О том, что происходило с ним в первые тридцать четыре года жизни, мы знаем лишь из его собственного произведения, названного по-французски «Histoire edifiante de mes commensements», то есть, «Поучительная история моих начинаний». Эти записки Кузмин сочинил для своих друзей-«гафизитов» все в том же 1906 году.
Кое-что кузминоведам удалось уточнить и дополнить. Некоторые сомневались, в самом ли деле в роду поэта был, как он уверял, знакомец Вольтера, актер Жан Офрень, приезжавший в Россию в труппе Французского театра во времена Екатерины II. Да, так оно и было: Надежда Дмитриевна, мать поэта, в девичестве Федорова — дочь инспектора петербургской театральной школы, женатого на дочери Офреня. По словам Кузмина, «упрямая и в любви и в непонимании чего-нибудь», мать играла в его жизни (как часто бывает у таких людей) более значительную роль, чем отец. Умерла она в 1904 году. Лишь после этого Кузмин стал пионером мужской любви в русской литературе.
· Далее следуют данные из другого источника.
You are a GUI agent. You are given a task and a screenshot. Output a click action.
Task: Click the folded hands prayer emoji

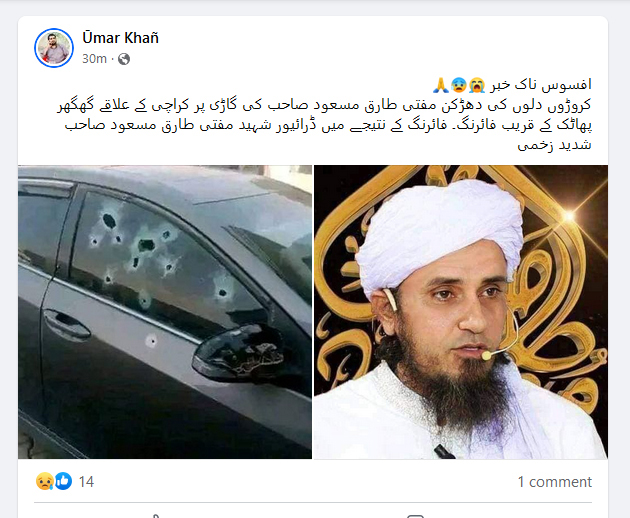tap(441, 85)
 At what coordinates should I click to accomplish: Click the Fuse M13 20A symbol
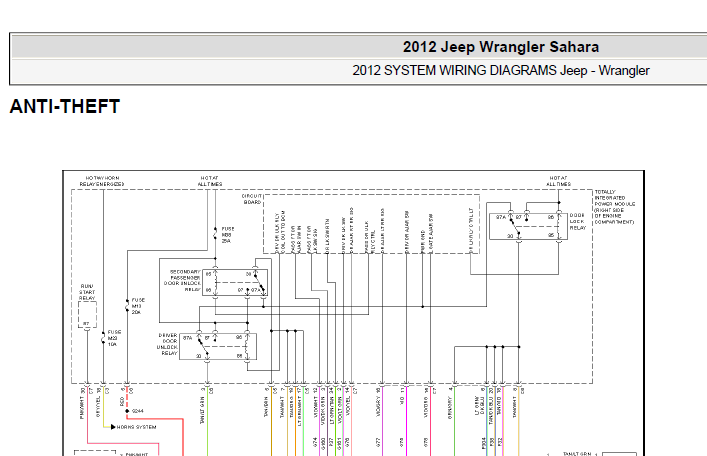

Михаилу Алексеевичу было 14 лет, когда умер его отец, вряд ли они могли быть близки. Их принимали за дедушку с внучком. Алексей Алексеевич — сверстник Наташи Гончаровой и Дантеса: родился в 1812 году. Жена его была младше на 22 года. По словам Кузмина, отец его в молодости «был очень красив красотою южного и западного человека, был моряком, потом служил по выборам, вел, говорят, бурную жизнь и к старости был человек с капризным, избалованным, тяжелым и деспотическим характером».
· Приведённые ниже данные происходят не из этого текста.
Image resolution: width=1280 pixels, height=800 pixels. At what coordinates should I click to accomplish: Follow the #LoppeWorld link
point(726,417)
К моменту рождения Миши (а потом родился еще один младший братик, вскоре умерший) шестидесятилетний Алексей Алексеевич служил в Ярославском окружном суде, но вскоре перешел в Саратовскую судебную палату, вследствие чего детские воспоминания Кузмина связаны с саратовскими степями, волжскими далями, к которым, однако, мальчик остался вполне равнодушен. Многим предполагаемым читателям этой книги может показаться близким такое признание Кузмина: «У меня все были подруги, а не товарищи, и я любил играть в куклы, в театр, читать или разыгрывать легкое попурри старых итальянских пьес».
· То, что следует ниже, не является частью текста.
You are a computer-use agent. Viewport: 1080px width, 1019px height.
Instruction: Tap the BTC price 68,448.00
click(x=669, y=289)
Любопытен такой эпизод, с полной откровенностью описанный поэтом в его Histoire. Ему было лет 10, когда летом приезжал на каникулы из казанского юнкерского училища один из старших братьев, в самом прелестном шестнадцатилетнем возрасте. Братики убегали играть в овраги, густо заросшие орешником. Играли в «тигров»: бросались по очереди друг на друга из засады, и пойманный должен был делать все, что хочет поймавший… Позже Михаил Алексеевич догадывался, что «это была только хитрость, чтобы заставить меня исполнить над ним своими робкими руками и телом то, что его смелые и дрожащие руки делали со мной, но тогда закрытые веки, какой-то трепет неподвижного смуглого лица… возбуждение, смутно чувствованное мной, так напугали меня, что я бросился бежать через горы домой». Соблазны не остались без последствий. Кузмин писал: «отлично помню, что, бежа, я почувствовал в первый раз сладкое и тупое чувство, которое потом оказалось возможным возбуждать искусственно и которое привело меня в Петербурге к онанизму».